#### Exercise brief
Your task is to set down the line containing "Disable the Body_2 group checkbox" and every later line of the entries, word for word, including the last.
---------- Information supplied
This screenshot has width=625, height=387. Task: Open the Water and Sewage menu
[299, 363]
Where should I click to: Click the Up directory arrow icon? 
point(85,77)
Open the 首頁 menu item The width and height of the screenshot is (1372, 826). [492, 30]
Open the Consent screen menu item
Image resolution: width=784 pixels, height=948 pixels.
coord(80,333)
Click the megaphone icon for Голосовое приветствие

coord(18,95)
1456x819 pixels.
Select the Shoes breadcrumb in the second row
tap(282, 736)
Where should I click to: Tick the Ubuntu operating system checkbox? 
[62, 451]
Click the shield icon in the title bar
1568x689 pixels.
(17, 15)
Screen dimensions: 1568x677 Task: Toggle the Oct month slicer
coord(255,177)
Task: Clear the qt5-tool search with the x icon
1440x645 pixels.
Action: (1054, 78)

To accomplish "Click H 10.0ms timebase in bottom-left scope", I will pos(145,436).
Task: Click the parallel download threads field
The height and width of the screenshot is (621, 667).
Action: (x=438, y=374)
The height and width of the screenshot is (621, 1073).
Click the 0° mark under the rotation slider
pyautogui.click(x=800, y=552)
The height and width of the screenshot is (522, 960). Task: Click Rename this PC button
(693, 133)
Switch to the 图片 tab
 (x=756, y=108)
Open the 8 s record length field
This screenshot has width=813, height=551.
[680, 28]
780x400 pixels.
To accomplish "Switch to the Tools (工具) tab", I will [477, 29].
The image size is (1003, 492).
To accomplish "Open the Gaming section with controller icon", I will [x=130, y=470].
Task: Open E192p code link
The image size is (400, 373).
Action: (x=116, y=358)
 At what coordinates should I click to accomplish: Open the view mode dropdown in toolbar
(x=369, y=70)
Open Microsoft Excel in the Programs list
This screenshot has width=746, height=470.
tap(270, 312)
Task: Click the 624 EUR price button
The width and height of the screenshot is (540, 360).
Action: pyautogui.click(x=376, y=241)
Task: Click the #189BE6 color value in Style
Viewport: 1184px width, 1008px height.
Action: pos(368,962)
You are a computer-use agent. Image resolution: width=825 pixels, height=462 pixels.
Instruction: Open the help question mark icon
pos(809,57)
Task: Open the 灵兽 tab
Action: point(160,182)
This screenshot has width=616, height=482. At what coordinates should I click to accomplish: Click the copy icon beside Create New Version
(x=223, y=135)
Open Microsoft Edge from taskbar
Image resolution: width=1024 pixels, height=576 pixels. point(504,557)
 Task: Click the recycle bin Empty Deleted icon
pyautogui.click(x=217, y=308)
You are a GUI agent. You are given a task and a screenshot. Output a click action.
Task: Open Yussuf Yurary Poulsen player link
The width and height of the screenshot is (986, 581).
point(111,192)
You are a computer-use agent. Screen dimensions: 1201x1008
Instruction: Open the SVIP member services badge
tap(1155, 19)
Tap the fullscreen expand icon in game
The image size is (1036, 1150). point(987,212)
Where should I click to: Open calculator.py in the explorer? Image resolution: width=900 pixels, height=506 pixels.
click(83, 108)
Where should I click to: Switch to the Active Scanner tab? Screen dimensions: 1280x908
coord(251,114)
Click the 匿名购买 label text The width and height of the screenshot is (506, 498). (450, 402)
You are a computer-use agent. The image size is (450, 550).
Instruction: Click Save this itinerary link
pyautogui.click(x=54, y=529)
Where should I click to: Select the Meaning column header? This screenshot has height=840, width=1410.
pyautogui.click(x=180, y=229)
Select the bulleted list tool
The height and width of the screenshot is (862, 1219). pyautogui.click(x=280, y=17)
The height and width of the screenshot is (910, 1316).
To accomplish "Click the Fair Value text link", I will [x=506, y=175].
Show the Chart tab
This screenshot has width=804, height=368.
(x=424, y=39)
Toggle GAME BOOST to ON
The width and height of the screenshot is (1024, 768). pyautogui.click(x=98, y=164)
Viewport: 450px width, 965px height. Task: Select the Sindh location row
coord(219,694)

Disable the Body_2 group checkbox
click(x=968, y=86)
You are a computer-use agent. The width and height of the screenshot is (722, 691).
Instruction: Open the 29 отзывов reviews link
--------------------
#### Solution to this exercise
Disable the Body_2 group checkbox
click(x=968, y=86)
You are a computer-use agent. The width and height of the screenshot is (722, 691).
Instruction: Open the 29 отзывов reviews link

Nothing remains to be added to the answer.